Segment Open

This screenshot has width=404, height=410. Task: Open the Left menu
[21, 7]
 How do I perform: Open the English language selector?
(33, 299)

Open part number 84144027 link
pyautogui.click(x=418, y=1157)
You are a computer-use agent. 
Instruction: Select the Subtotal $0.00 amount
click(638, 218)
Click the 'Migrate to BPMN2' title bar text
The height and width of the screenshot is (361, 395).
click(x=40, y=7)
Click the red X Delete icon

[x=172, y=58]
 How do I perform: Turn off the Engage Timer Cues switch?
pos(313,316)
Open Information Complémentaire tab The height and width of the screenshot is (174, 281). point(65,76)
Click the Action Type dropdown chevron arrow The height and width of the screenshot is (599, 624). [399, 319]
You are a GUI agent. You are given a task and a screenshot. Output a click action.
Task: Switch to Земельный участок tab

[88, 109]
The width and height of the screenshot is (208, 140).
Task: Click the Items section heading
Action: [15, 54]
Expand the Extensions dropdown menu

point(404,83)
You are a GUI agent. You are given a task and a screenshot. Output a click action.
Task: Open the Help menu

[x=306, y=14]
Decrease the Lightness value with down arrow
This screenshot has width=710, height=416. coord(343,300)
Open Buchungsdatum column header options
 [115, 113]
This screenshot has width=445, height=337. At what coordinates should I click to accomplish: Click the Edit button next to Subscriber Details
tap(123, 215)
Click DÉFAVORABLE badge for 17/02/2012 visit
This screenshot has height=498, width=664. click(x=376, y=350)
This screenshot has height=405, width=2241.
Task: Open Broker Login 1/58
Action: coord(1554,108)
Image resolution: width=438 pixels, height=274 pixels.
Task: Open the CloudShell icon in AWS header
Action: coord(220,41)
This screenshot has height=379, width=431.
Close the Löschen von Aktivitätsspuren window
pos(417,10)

Segment Closed

▸ TASK PROMPT
The expected output is the complete data, repeated exactly.

▸ RESPONSE
This screenshot has width=404, height=410. Task: Open the Left menu
[21, 7]
 How do I perform: Open the English language selector?
(33, 299)

Open part number 84144027 link
pyautogui.click(x=418, y=1157)
You are a computer-use agent. 
Instruction: Select the Subtotal $0.00 amount
click(638, 218)
Click the 'Migrate to BPMN2' title bar text
The height and width of the screenshot is (361, 395).
click(x=40, y=7)
Click the red X Delete icon

[x=172, y=58]
 How do I perform: Turn off the Engage Timer Cues switch?
pos(313,316)
Open Information Complémentaire tab The height and width of the screenshot is (174, 281). point(65,76)
Click the Action Type dropdown chevron arrow The height and width of the screenshot is (599, 624). [399, 319]
You are a GUI agent. You are given a task and a screenshot. Output a click action.
Task: Switch to Земельный участок tab

[88, 109]
The width and height of the screenshot is (208, 140).
Task: Click the Items section heading
Action: [15, 54]
Expand the Extensions dropdown menu

point(404,83)
You are a GUI agent. You are given a task and a screenshot. Output a click action.
Task: Open the Help menu

[x=306, y=14]
Decrease the Lightness value with down arrow
This screenshot has width=710, height=416. coord(343,300)
Open Buchungsdatum column header options
 [115, 113]
This screenshot has width=445, height=337. At what coordinates should I click to accomplish: Click the Edit button next to Subscriber Details
tap(123, 215)
Click DÉFAVORABLE badge for 17/02/2012 visit
This screenshot has height=498, width=664. click(x=376, y=350)
This screenshot has height=405, width=2241.
Task: Open Broker Login 1/58
Action: coord(1554,108)
Image resolution: width=438 pixels, height=274 pixels.
Task: Open the CloudShell icon in AWS header
Action: coord(220,41)
This screenshot has height=379, width=431.
Close the Löschen von Aktivitätsspuren window
pos(417,10)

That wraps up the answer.